Onlar, dizisi yoksa bir kitabı, dizide oynamıyorsa bir oyuncuyu, dizide çalmıyorsa bir şarkıyı yok farz edenler.
Onlar, farkındalığa sahip olmadan büyümüş, egosuna mukayyet olamayan yeni çağ çocukları…
Onlar, televizyon yarışmalarında takıp takıştırdıktan sonra birbirlerine çemkirirken gördüklerimiz….
Onlar, birbirlerini ne marka giydiği, hangi parfümü kullandığı, ne kadar zengin sevgili yaptığıyla değerlendirenler…
Onlar, erkeğin sadece ve sadece güçlü olanını sevenler. “Güç” deyince de tabii parayı anlayanlar…
Onlar, karşı cinsin sırf kendilerine hizmet etmek ve saçma sapan kaprislerine katlanmak için dünyaya geldiğine inananlar…
Onlar, bir Tuğçe Kazaz dindarlığıyla “her şey laik olsun!” diyen Helin Avşar Atatürkçülüğü arasında sarkaç gibi sallananlar.
Onlar, frapan giysilerle gittikleri AVM restoranında garsona “yalnız yemeğimi yapacağınız tencerede daha önce domuz eti pişirmediniz değil mi?” diye soranlar…
Onlar, Kezbanistalar.
Günümüzün gerçek şehir gerillaları.
Onlardan korksanız iyi olur. Çünkü bir çığ gibi büyüyorlar. Şehirlere Hun ordusu gibi yayılmalarının önü alınamıyor.
Kim bu kızlar? Bir kısmı parayı son 15 yılda bulmuş “Yeni Türkiye” zenginlerinin çocukları. Bir kısmı da aynı dönemde ortaya çıkan orta sınıfın.
Ortak noktaları, genellikle ailelerinin şehirde büyüyen ilk kuşakları olmaları. Buna rağmen şehirli olmak, burjuva olmak, elit olmak konusunda inanılmaz bir hırs taşımaları.
Normalde üç kuşakta tamamlanan burjuvalaşma sürecini 3-5 ayda tek başlarına bitirmek gibi çılgınca bir arzu duymaları.
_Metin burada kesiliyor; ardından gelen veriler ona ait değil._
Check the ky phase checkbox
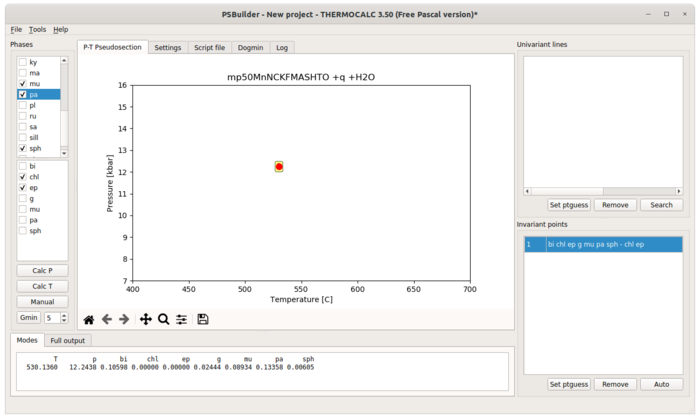Screen dimensions: 700x419 23,62
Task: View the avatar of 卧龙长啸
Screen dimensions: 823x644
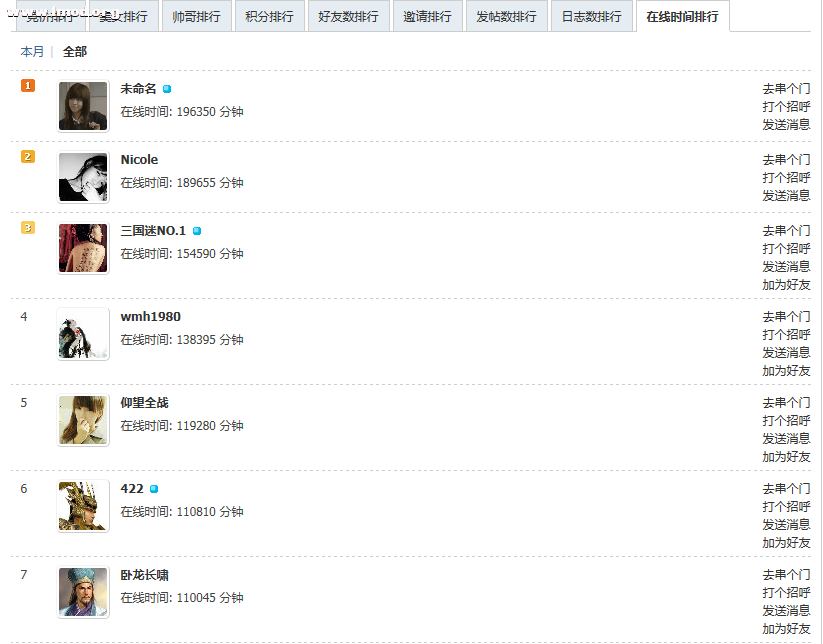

Kendilerine benzemeyen her şeyi yargılamaları, kendileri gibi düşünmeyen herkesi lanetlemeleri, kendilerinden farklı her yaşam tarzını kötülemeleri… Empati denen şeyle işlerinin kesinlikle olmayışı…
Bu yüzden dengesiz gelişmiş bir organizmaya benzemeleri: En pahalı giysilerle en ucuz lafların, en ileri cep telefonlarıyla en ilkel fikirlerin, açık-saçık giysilerle muhafazakâr kafa yapılarının melezleşmesi…
Günümüz kültürünü onlar şekillendiriyor: Diziler ve filmler onlar izlesin diye çekiliyor, çoksatar kitaplar onlar okusun diye yazılıyor, şarkılar onlar dinlesin diye yapılıyor, reklamlar sırf onlara sesleniyor.
Yeni doğmakta olan bir burjuvazinin prematüre bebekleri. Televizyonda gördükleri gibi yaşamak istiyorlar.
Her konuda fikirleri var çünkü fikir sahibi olmak için bilgi sahibi olmaya ihtiyaçları yok. Uğur Mumcu’nun kim olduğunu anneleri de bilmiyordu ki onlar bilsin.
Ama buna rağmen kendi köşe yazarlarını, kanaat önderlerini, rol modellerini, yaşam gurularını yaratıyorlar.
Oralardan büyük bir hırsla sallıyorlar parmaklarını şu devirde hâlâ zarif olmak, özgür olmak, doğal samimi, derin ve “cool” olmakta direnenlere.
Demedi demeyin: “Kezbanım ama para bende” diyen bir arka cam yazısının çıkması an meselesidir!